==== Texto citado

As novas modalidades de contratação precarizam ainda mais as condições de trabalho de uma categoria que sempre teve que lutar, inclusive, para ser reconhecida enquanto educadora
Por João Batista da Silveira
A recente notícia, publicada em meados de agosto no jornal Folha de S. Paulo, sobre a demissão de cerca de 130 enfermeiros e fisioterapeutas da Universidade Nove de Julho (Uninove), em São Paulo, deu mais uma amostra do impacto da reforma trabalhista sobre a educação. Contratados como supervisores de estágios das respectivas áreas e registrados no quadro de pessoal técnico administrativo da instituição, os trabalhadores dispensados foram substituídos por profissionais autônomos, troca facilitada pelas novas regras imputadas à Consolidação das Leis do Trabalho (CLT) e pela abertura à terceirizações desmedidas.
A própria notícia informa que mesmo a assistência nas homologações pelo Sindicato dos Auxiliares de Administração Escolar de São Paulo (Saaesp) só foi possível porque a entidade representante da categoria conseguiu manter na convenção coletiva cláusula com essa exigência. Caso contrário, a reforma trabalhista teria retirado até mesmo esse direito de representação sindical dos trabalhadores.

========

## Exercícios propostos
1. Transcreva do texto sobre a reforma trabalhista o trecho entre "As novas modalidades" e "à terceirizações desmedidas.", inclusive.
2. Reescreva de forma mais curta o parágrafo do texto sobre a reforma trabalhista que começa com "A recente notícia, publicada em meados de agosto", mantendo os fatos principais.
3. De acordo com o texto sobre a reforma trabalhista, por que o Saaesp conseguiu dar assistência nas homologações?
A listagem não tem papel nesta parte.

==== Dados fornecidos

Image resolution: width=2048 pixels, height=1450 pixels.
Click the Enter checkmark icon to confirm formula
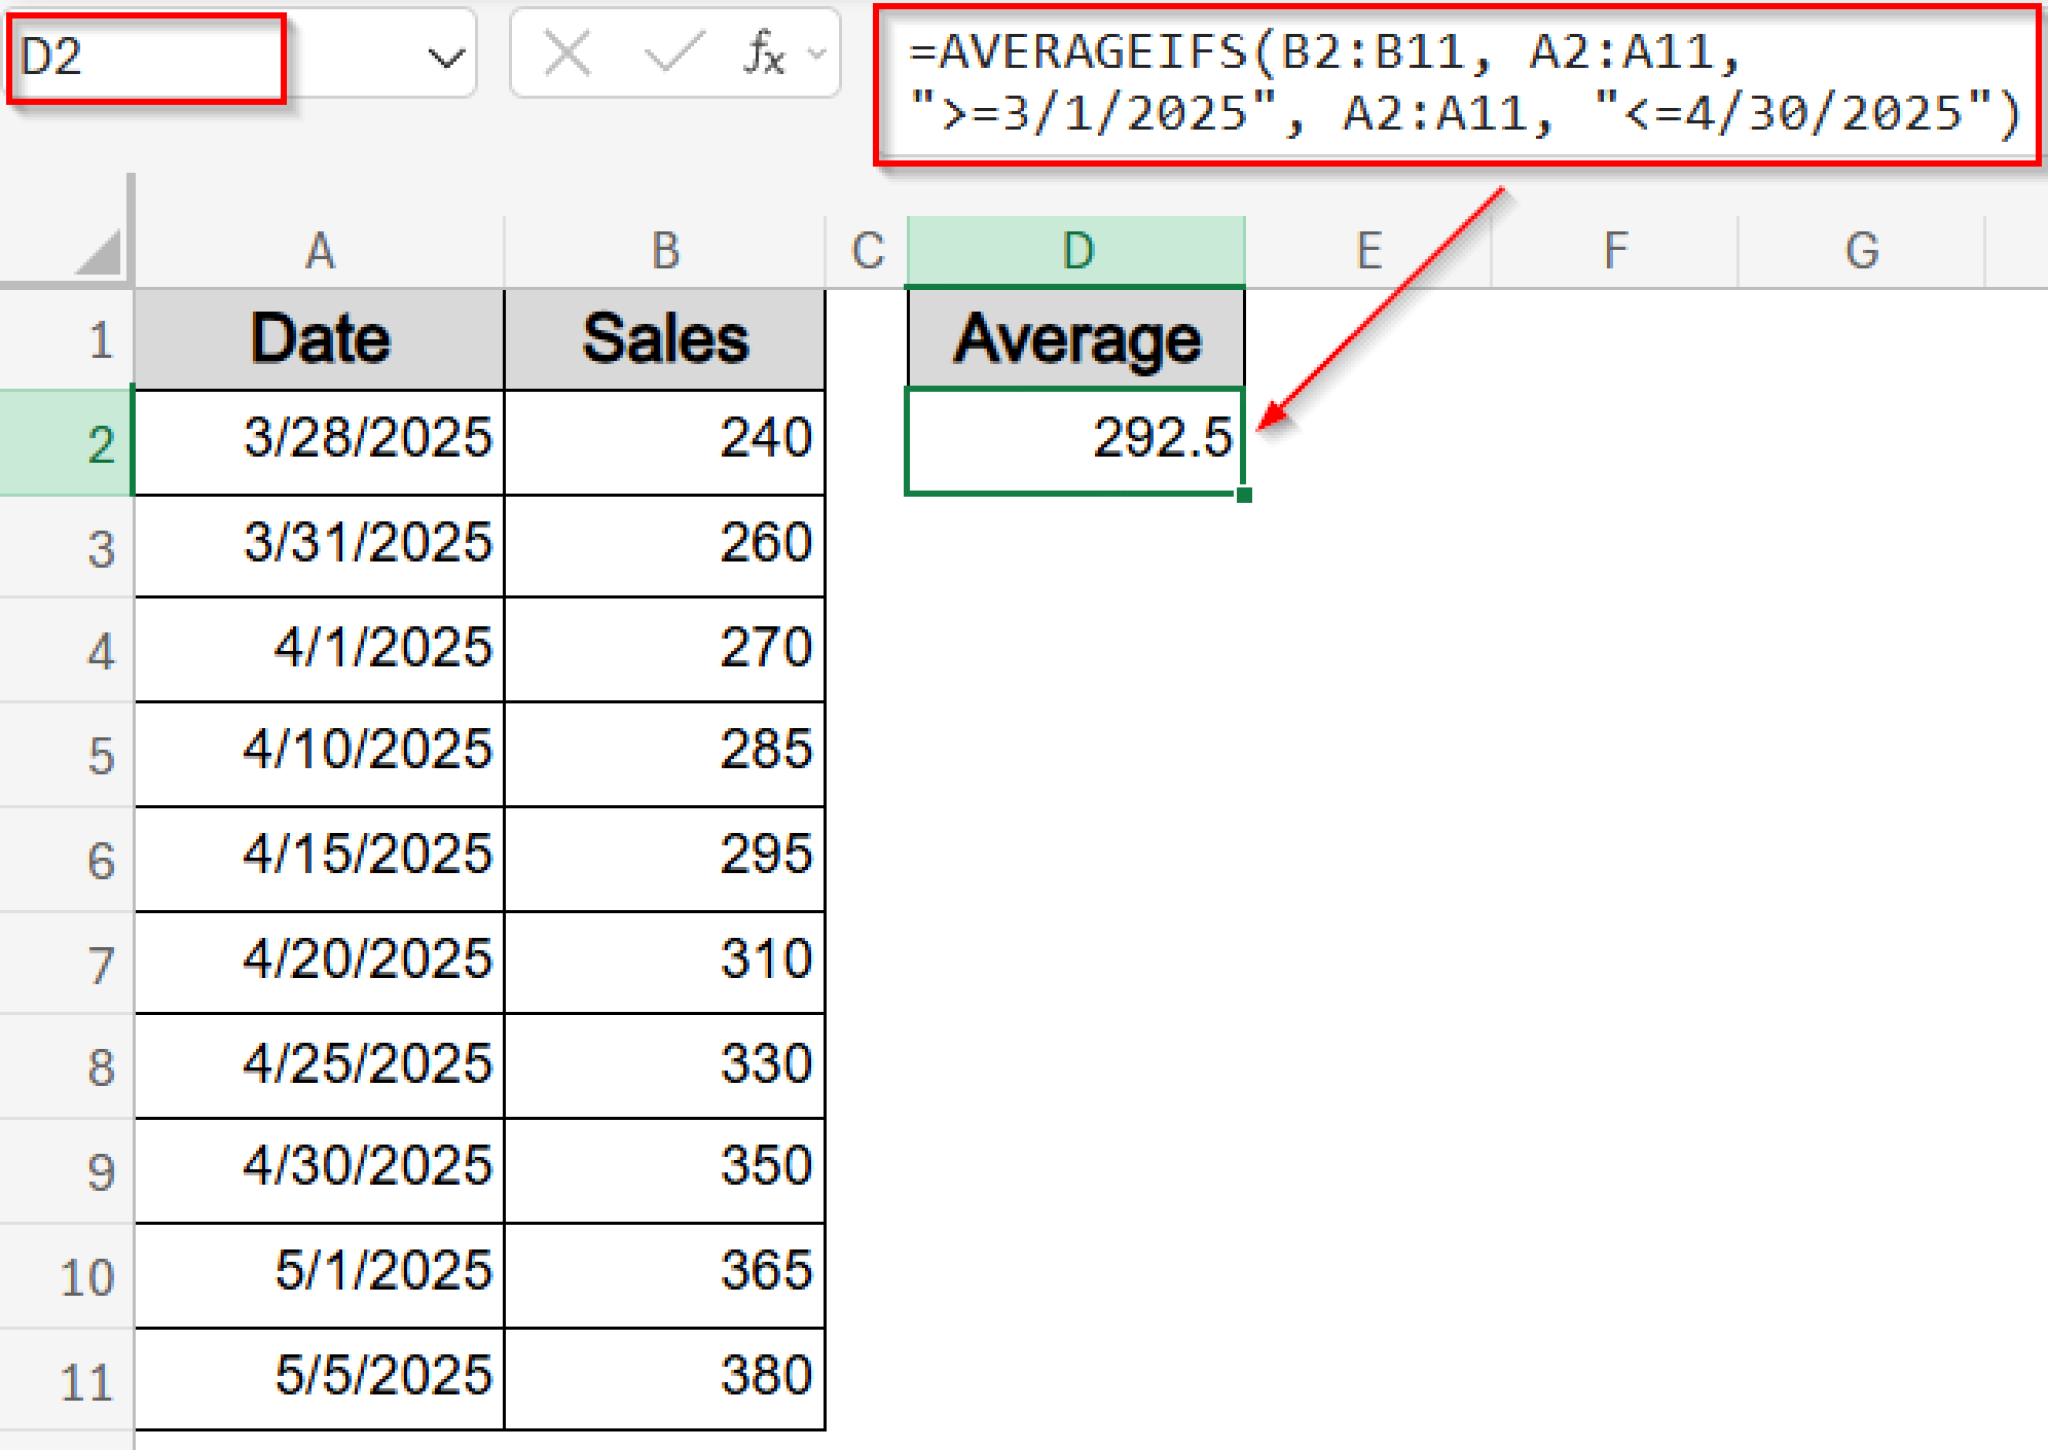tap(675, 55)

========

## Respostas
1.
As novas modalidades de contratação precarizam ainda mais as condições de trabalho de uma categoria que sempre teve que lutar, inclusive, para ser reconhecida enquanto educadora
Por João Batista da Silveira
A recente notícia, publicada em meados de agosto no jornal Folha de S. Paulo, sobre a demissão de cerca de 130 enfermeiros e fisioterapeutas da Universidade Nove de Julho (Uninove), em São Paulo, deu mais uma amostra do impacto da reforma trabalhista sobre a educação. Contratados como supervisores de estágios das respectivas áreas e registrados no quadro de pessoal técnico administrativo da instituição, os trabalhadores dispensados foram substituídos por profissionais autônomos, troca facilitada pelas novas regras imputadas à Consolidação das Leis do Trabalho (CLT) e pela abertura à terceirizações desmedidas.

2. Em meados de agosto, a Folha de S. Paulo noticiou a demissão de cerca de 130 enfermeiros e fisioterapeutas da Uninove, em São Paulo. O caso é mais um exemplo do impacto da reforma trabalhista na educação. Eles trabalhavam como supervisores de estágio e estavam registrados como pessoal técnico administrativo. Foram substituídos por autônomos, troca facilitada pelas novas regras da CLT e pela abertura a terceirizações desmedidas.

3. Porque conseguiu manter na convenção coletiva uma cláusula com essa exigência.